→ **Exercise details**
Retype the entries exactly, starting at the line containing "You are a computer-use agent. Image" and ending at the line containing "Action: point(1000,545)", with both of those lines included.

→ **Data shown**

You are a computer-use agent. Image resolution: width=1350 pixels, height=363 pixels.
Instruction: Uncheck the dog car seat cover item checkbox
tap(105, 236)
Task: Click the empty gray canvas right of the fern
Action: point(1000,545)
--
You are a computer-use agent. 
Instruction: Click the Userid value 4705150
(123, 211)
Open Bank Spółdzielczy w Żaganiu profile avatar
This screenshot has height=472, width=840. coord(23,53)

→ **Reply to the exercise**
You are a computer-use agent. Image resolution: width=1350 pixels, height=363 pixels.
Instruction: Uncheck the dog car seat cover item checkbox
tap(105, 236)
Task: Click the empty gray canvas right of the fern
Action: point(1000,545)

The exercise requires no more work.